Incident Report for LiveKit

Postmortem

Summary

This incident was caused by a bug in our deployment stack. A bug in the deployment automation step unintentionally removed SIP load balancers from the deployment. This impacted inbound SIP calls globally for around 20 minutes. The load balancers were recreated once the team discovered the impact.

Timeline

Timestamps are in UTC

17:57 - a breaking change was merged in our deployment automation software. This change missed a Jsonnet generation step in our deployment automation.
18:01 - a code change was merged, triggering CI to deploy that change to staging. this step utilizes our deployment automation software.
18:09 - due to the missing Jsonnet generation, the deployment config showed that all Jsonnet controlled resources were scheduled to be removed [first-outage start]
18:11 - oncall was alerted to SIP load balancers failing pings
18:12 - incident was created internally to triage the issue
18:19 - we triaged the breakage to be caused by the deployment config change made at 18:09
18:23 - deployment config change has been reverted, inbound calls started recovering at this point [first-outage end]
18:25 - we’ve traced the breakage to the breakage in deployment automation code.
18:30 - another CI deploy merged in another config update with missing Jsonnet resource [second-outage start]
18:32 - upon discovery, we disabled CI internally so no other change would hit the same issue.
18:35 - the second config update was reverted [second-outage end]

Root cause analysis

We use an internal software stack to manage all of our software deployments across 21 clusters globally (including staging and production). The deployment software uses a couple of different templating engines in order to create the specific configuration for each service in every cluster. Jsonnet was introduced to the stack a couple of months ago, but it remains a fairly new component in the stack. The SIP load balancers were one of the services that utilized Jsonnet.

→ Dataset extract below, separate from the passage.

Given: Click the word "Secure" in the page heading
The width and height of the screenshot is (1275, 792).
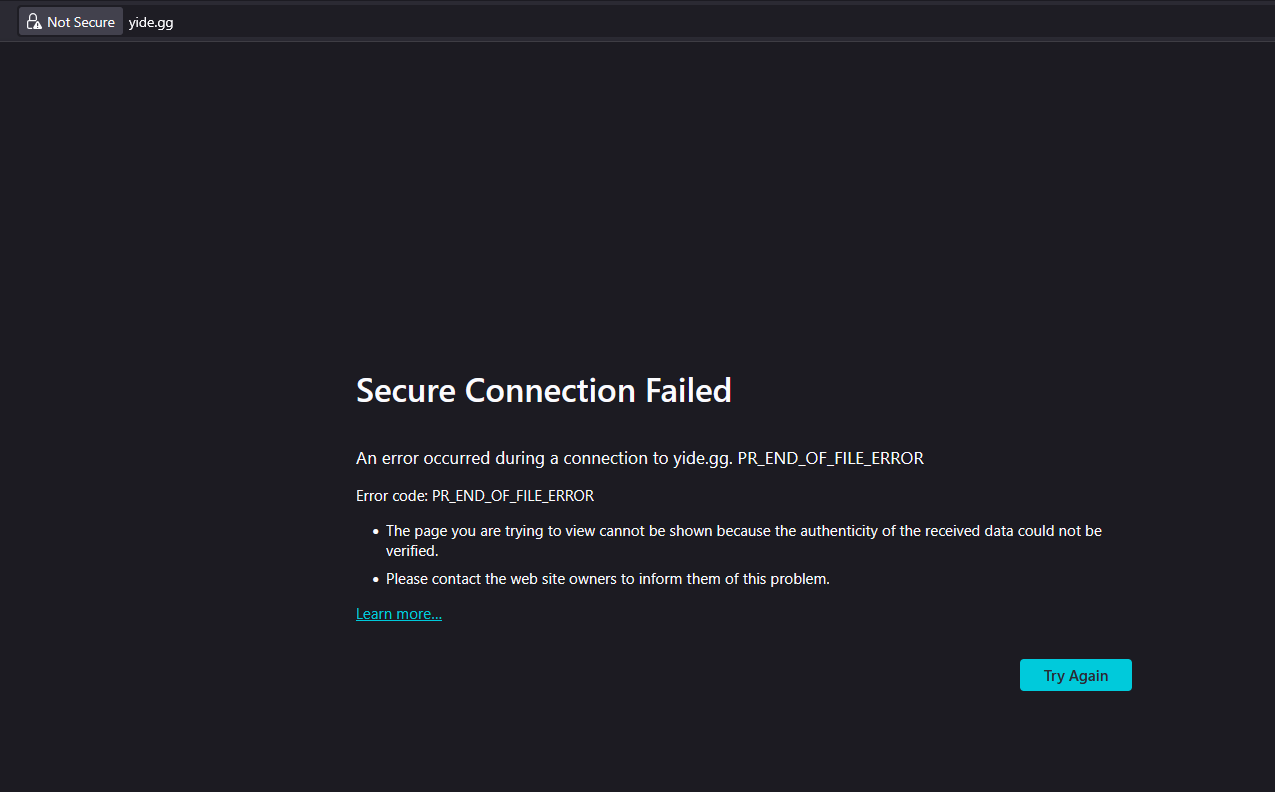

When a code change was made to the deployment stack, it missed the Jsonnet generation step in the change. This caused the generated cluster-specific configuration to miss SIP load balancers entirely.

Typically, any deployment that touches production resources is reviewed by an engineer, where the engineer looks at the diff of the change generated before approving the configuration deployment. In this case, while the change was targeted for staging, it impacted production resources due to the bug in the deployment software itself. The combination of the staging target and the bug caused the change to be pushed without engineering review.

Mitigations

After the incident, we performed an extensive review of our deployment systems and have identified a few shortcomings that we will address in the coming days.

  • improve error handling in the deployment stack, so the deployment is aborted if a missing dependency is found (complete)
  • CI-triggered deployment is only able to affect non-production resources
  • any production-related config change would need explicit engineering review
  • CI-triggered deployment with significant resource deletion will be disallowed by default
Posted Oct 29, 2025 - 16:59 PDT

Resolved

This incident has been resolved. Inbound SIP has been fully recovered as of 11:38am PT and all metrics look normal.

We'll be sharing a detailed post-mortem shortly.
Posted Oct 28, 2025 - 13:15 PDT

Monitoring

A fix has been implemented and we are monitoring the results.
Posted Oct 28, 2025 - 11:34 PDT

Identified

We are investigating an issue with inbound SIP calls. Service should start to be restored soon
Posted Oct 28, 2025 - 11:26 PDT
This incident affected: Global SIP.